<<<<

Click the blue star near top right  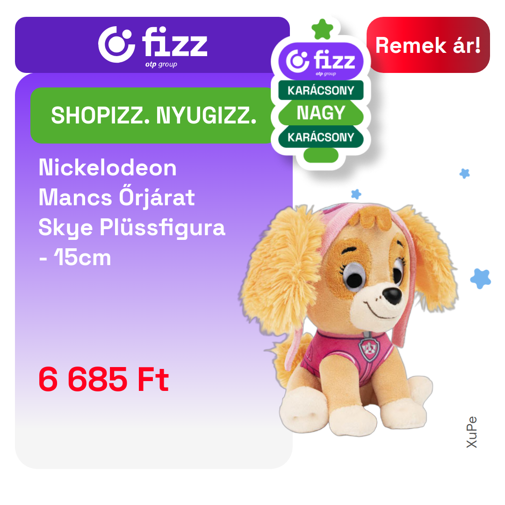(x=464, y=173)
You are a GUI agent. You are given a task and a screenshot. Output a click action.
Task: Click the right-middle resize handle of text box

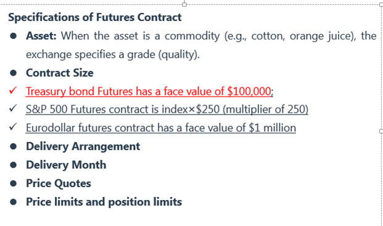coord(381,131)
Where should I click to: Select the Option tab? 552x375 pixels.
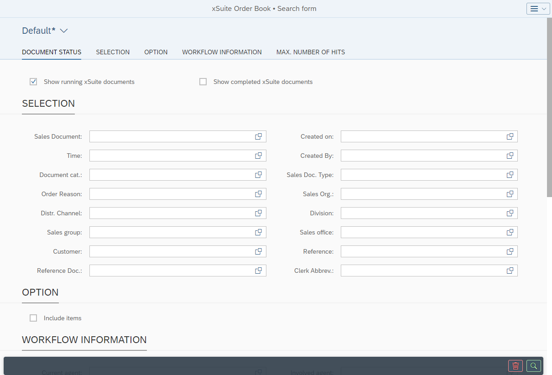[156, 52]

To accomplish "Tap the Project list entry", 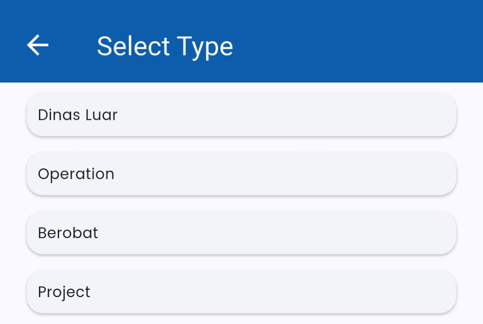I will [x=241, y=292].
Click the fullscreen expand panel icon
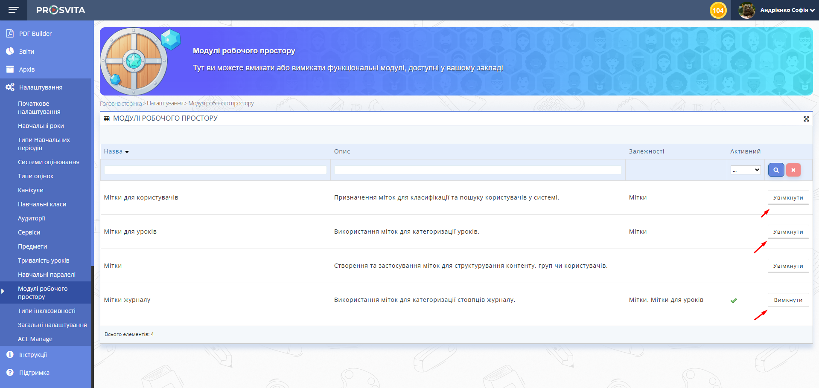This screenshot has width=819, height=388. 806,119
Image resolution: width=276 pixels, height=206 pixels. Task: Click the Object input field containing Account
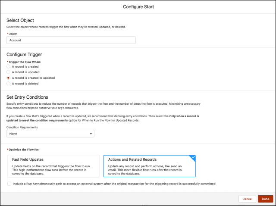coord(71,40)
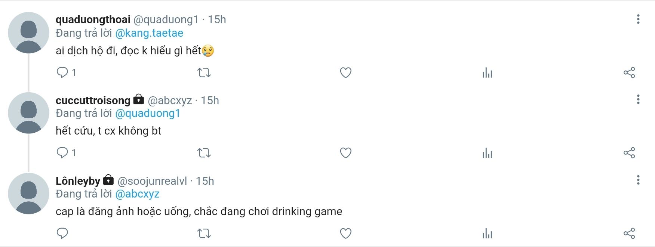View analytics for quaduongthoai's tweet
This screenshot has width=655, height=247.
pos(487,73)

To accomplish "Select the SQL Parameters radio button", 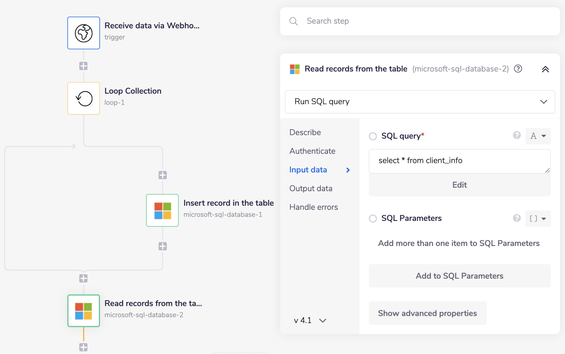I will [x=373, y=219].
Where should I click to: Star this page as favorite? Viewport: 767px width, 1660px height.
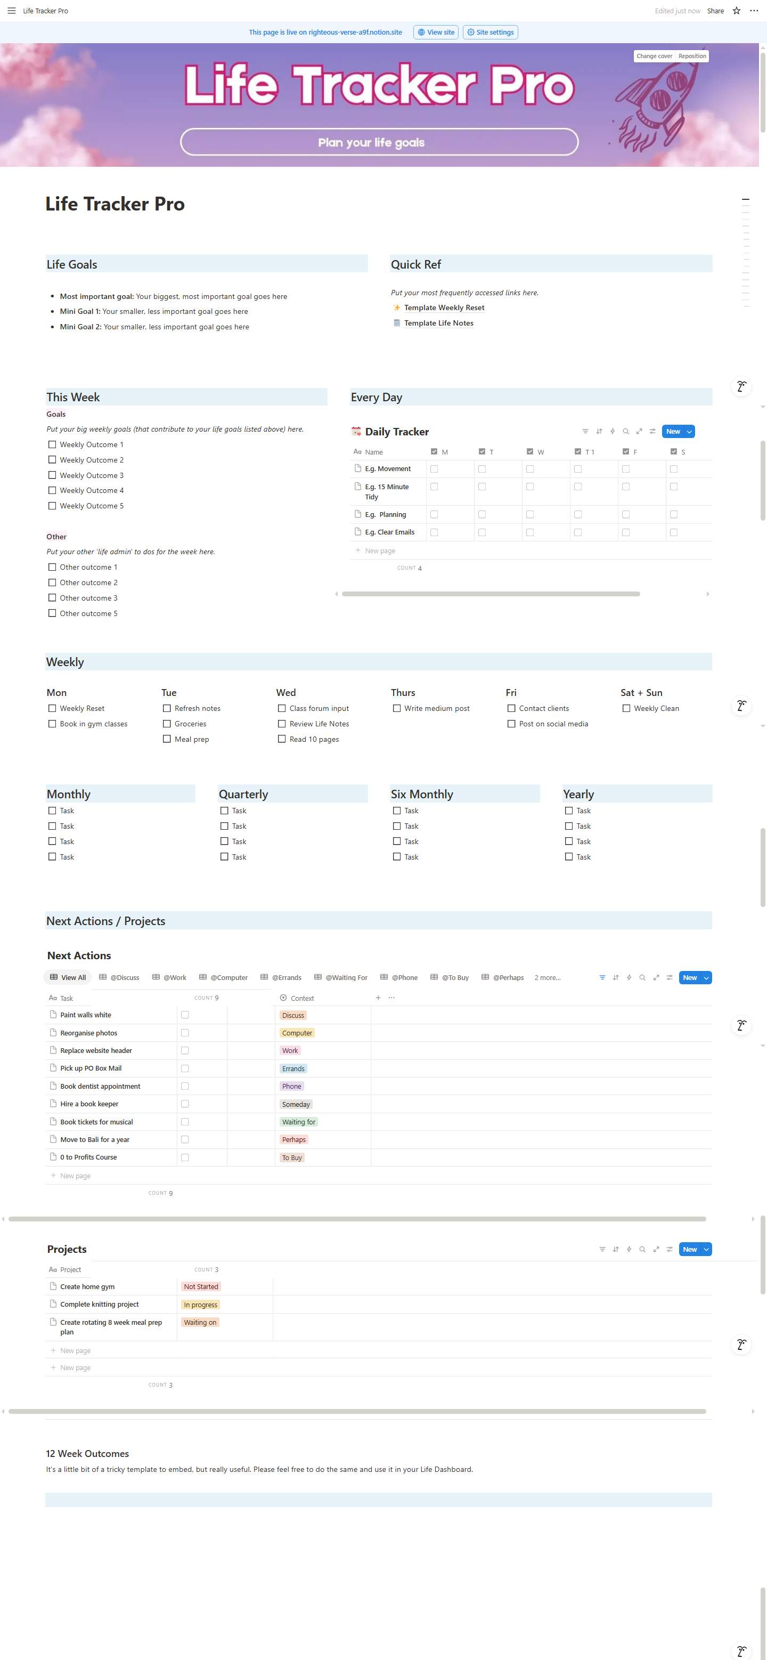[736, 11]
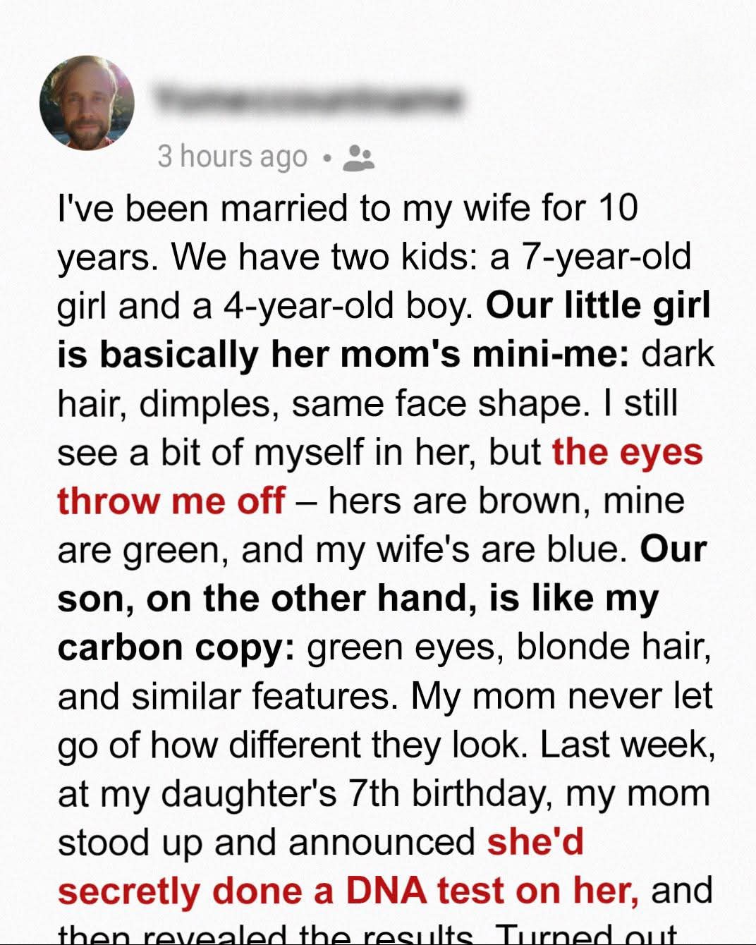The width and height of the screenshot is (756, 945).
Task: Click the red "she'd" word
Action: coord(535,842)
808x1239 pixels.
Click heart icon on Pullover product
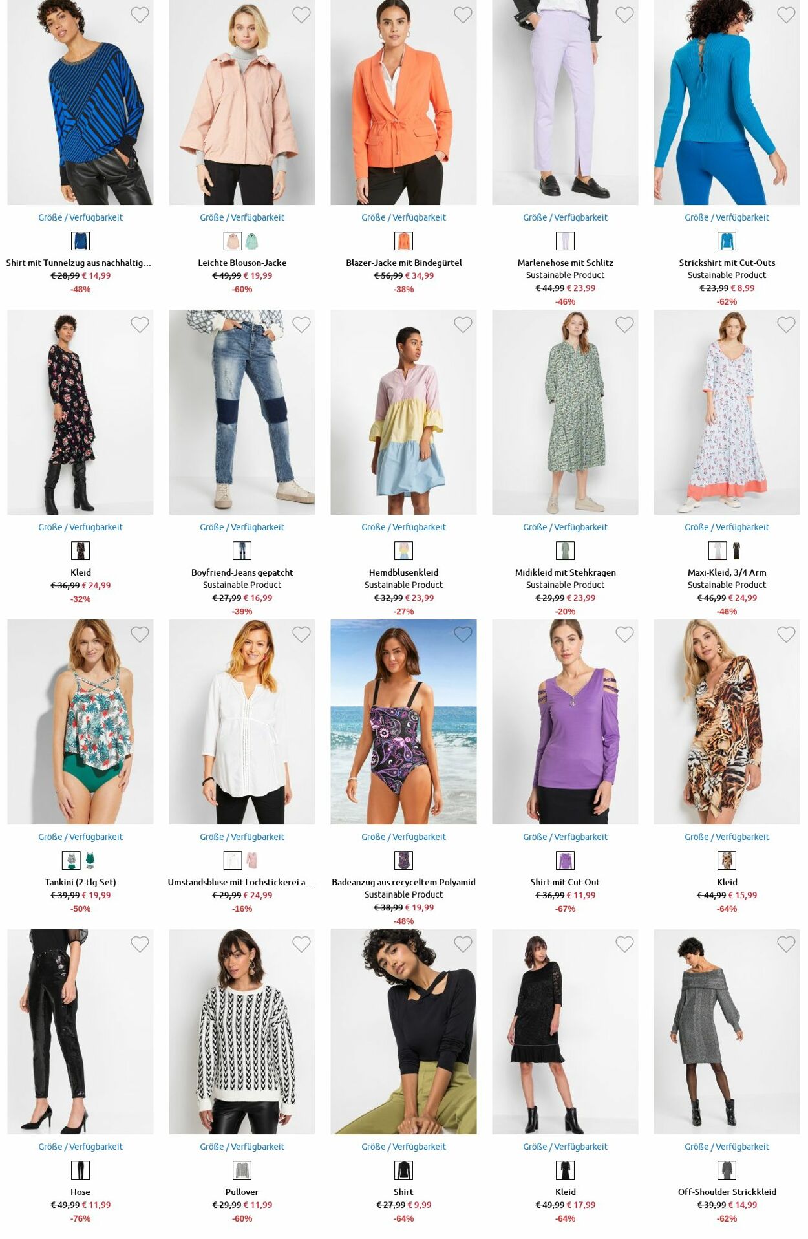click(x=301, y=944)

>>>>

* _Instruction_
Which lines above contain the string "Where" in that same capitalization? Copy each of them.

* _Full output_
Where should I click to: Select the Option tab? 552x375 pixels.
Where should I click to: Star this page as favorite? Viewport: 767px width, 1660px height.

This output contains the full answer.